Suppose that in a “normal” world, we think an outcome is Normal(0, 1), but there’s a 5% chance that we’re in a “crazy world” where the outcome is 10. What should our overall 80% CI be?

We start with a rough estimate of our confidence interval in the combined world (normal+crazy). We approximate the quantiles of our mixture distribution as follows:

- In the “normal world”, our lower and upper bounds would be the 10th to 90th quantile of Normal(0,1), respectively
- In combined world, our interval should be higher. So, heuristically, we should take the 10th to
**95th**quantile of Normal(0,1) instead, because 5% of the right tail of the mixed distribution is already taken by the “crazy” world

But we can get a better estimate by computing *exactly* the 10th and 90th quantiles of the mixture distribution.

Our mixed distribution assigns 0.95 weight to the Normal(0, 1) distribution, and 0.05 weight to a point mass at 10.

Denote as \(P_L\) and \(P_R\) the left and right bounds under our “normal world” distribution, respectively. \(P_L\) and \(P_R\) are the 10th and 90th quantiles of the Normal(0, 1).

Denote as \(P_L^*\) and \(P_R^*\) the new left and right bounds under our mixed distribution, respectively. We find \(P_L^*\) and \(P_R^*\) by writing and solving linear equations for them.

We want \(0.95 P_L^* = 0.1\) so that 10% of the probability mass is to the left of \(P_L^*\) under the mixture distribution.

Solving for \(P_L^*\) yields \(P_L^* \approx 0.105\).

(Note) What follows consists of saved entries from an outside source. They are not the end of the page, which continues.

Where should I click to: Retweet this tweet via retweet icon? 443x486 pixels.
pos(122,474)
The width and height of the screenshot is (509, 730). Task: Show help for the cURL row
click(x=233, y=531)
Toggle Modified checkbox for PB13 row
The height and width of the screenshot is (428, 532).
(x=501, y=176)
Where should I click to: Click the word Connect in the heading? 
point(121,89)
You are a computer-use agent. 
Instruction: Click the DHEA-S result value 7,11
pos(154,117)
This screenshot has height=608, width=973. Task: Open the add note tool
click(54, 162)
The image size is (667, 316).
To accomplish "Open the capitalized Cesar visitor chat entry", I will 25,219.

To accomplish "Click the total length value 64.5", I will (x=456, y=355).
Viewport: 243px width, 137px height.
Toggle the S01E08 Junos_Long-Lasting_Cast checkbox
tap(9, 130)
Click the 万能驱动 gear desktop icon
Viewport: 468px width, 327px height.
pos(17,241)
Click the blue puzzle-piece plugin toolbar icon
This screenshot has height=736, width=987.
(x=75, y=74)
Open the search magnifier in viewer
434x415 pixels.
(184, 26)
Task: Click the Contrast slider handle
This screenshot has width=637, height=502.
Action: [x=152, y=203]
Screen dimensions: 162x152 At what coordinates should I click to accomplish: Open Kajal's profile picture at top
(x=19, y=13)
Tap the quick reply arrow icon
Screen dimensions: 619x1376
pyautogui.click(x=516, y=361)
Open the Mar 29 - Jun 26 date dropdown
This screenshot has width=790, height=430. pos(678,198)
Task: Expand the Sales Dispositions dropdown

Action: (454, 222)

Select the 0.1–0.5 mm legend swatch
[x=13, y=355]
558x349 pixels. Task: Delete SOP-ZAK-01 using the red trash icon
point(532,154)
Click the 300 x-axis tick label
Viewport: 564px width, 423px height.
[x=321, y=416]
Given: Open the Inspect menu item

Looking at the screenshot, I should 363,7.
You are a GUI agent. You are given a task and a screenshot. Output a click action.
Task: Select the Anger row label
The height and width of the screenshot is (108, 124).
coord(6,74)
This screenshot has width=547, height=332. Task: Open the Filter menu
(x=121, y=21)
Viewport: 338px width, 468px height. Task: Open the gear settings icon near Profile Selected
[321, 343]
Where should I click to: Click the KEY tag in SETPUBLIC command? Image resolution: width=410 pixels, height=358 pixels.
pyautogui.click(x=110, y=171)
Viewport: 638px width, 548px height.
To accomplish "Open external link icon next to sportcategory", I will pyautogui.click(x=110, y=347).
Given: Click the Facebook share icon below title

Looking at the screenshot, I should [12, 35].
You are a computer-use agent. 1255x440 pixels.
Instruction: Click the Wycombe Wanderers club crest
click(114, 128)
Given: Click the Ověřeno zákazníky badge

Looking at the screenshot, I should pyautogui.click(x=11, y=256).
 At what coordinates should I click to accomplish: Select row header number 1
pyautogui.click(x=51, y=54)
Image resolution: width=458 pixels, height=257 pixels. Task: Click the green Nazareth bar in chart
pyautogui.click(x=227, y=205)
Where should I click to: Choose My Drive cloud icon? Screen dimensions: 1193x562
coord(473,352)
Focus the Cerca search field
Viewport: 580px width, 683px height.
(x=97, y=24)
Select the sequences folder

We want \(0.95 P_R^* + 0.05 = 1-0.9\) so that 10% of the probability mass of our mixture distribution is to the right of \(P_R^*\).

Solving for \(P_R^*\) yields \(P_R^* \approx 0.947\).

This implies that *better* bounds for our 80% confidence interval in the “crazy world” are the 10.5th to 94.7th quantiles of Normal(0, 1).

### 14.4.2 Example 2

Consider example 1 above, but instead of a 5% chance of the “crazy world,” there is a 20% chance of the “crazy world.”

Following the steps from above, we would find ourselves with a nonsensical value for \(P_R^*\), trying to solve \(0.8 P_R^* + 0.2 = 0.1\) since we would get that \(P_R^* = -0.125\), but probabilities can not be negative.

The approach we took above breaks down because the quantile of our mixture distribution does not lie in the normal distribution of our “normal world,” but rather in the point mass of the “crazy world.”

Instead, we should observe that the 90th quantile for our mixture distribution actually lies *within* the point mass of the “crazy world,” so we must take 10 as our right bound.

### 14.4.3 General Method

Generalizing the approaches from the previous examples, we can obtain the desired quantiles of our mixture distribution by following these steps (these work when the distributions being mixed overlap only negligibly.)

Determine which distribution the quantile of interest lies in.

Write down and solve a linear equation based on the quantile of that distribution.

## 14.5 Summary

In this section, we explored to formal methods for combining uncertainties:

- Simulation (Squiggle)
- Graphical method (compute quantiles)

Running the simulation is easier and more straightforward, but graphical method is useful for building intuition (and can be done by hand!)